1. Touching story about the impact of books on the life of a child over at Storycorps: “The bookmobile staffer asked Storm what she was interested in and sent her home with a couple of books. ‘I took them home and I devoured them. I didn’t just read them, I devoured them,’ Storm says. ‘And I came back in two weeks and had more questions. And he gave me more books, and that started it.’ The experience, she says, was life-changing.”

2. Speaking of kids and books, Reading Rainbow is raising money “to establish a Reading Rainbow digital library and to allow 1,500+ classrooms to access this library free of charge”; the project has been subject to some criticisms.

3. Another pearl is added to Oyster as Simon & Schuster joins the ebook subscription service; meanwhile, Smashwords has partnered with Overdrive, and a curated list of its titles will soon be available in libraries.

4. Self published books are becoming respectable: Publishers Weekly in integrating its reviews of self-published titles with “traditional book” reviews. It also launched Booklife a site devoted to self-published books, on May 29. They got the site rolling by self-publishing a guide to self-publishing called Publishing 101, by journalist Rachel Deahl. The book “offers a no-nonsense perspective on how publishing works, and what writers can do to make their own projects take off” – including the necessity to do their own marketing. Booklife is still in beta, so functionality can be limited/rocky.

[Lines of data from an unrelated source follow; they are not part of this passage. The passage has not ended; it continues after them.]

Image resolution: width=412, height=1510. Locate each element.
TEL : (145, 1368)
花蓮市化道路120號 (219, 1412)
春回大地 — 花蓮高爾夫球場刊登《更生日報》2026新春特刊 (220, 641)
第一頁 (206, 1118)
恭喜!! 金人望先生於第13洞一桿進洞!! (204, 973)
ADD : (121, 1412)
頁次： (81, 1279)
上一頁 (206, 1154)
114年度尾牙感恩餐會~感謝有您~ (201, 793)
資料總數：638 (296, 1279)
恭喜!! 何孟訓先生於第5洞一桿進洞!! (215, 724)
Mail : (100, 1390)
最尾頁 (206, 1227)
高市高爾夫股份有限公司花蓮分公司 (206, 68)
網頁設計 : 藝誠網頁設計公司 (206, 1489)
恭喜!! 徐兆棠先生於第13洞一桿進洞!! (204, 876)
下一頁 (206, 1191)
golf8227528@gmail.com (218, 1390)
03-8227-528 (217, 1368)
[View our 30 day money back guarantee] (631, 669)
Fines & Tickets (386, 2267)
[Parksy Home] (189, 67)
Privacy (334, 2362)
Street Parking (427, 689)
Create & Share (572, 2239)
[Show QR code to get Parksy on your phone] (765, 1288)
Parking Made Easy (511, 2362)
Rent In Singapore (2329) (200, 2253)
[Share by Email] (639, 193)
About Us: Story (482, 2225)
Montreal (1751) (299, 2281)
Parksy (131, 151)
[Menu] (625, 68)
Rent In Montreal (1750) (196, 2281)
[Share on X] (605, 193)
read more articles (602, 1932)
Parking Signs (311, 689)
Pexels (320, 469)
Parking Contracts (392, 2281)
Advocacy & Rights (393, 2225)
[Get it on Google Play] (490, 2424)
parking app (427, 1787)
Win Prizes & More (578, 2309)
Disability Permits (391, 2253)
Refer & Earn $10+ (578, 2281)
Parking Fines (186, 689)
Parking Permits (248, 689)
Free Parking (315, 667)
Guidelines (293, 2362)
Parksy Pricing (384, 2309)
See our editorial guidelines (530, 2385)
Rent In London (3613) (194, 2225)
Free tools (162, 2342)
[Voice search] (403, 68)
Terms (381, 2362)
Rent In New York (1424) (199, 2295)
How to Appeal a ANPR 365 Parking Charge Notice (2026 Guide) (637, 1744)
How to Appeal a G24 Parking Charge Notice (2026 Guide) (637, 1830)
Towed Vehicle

5. The Kirkus Review has founded the Kirkus Prizes for “fiction, non-fiction, and young-reader’s litearture.” Book published between October 2013 and September 2014 that receive a Kirkus star are automatically entered; the prizes will be announced on October 23, 2014.

6. We still enjoy (and agree with) Laura Miller’s reasons for quitting Amazon.

7. Human Libraries help unite communities through story telling.

8. Target and ebook subscription service Librify have joined forces to sell ebooks through the retailer’s website – in hopes of being the host for your next book club. Says Librify CEO Joana Stone Herman: “We’re taking advantage of all the breadth and reach that Target has.” We’re interested to see how that works out.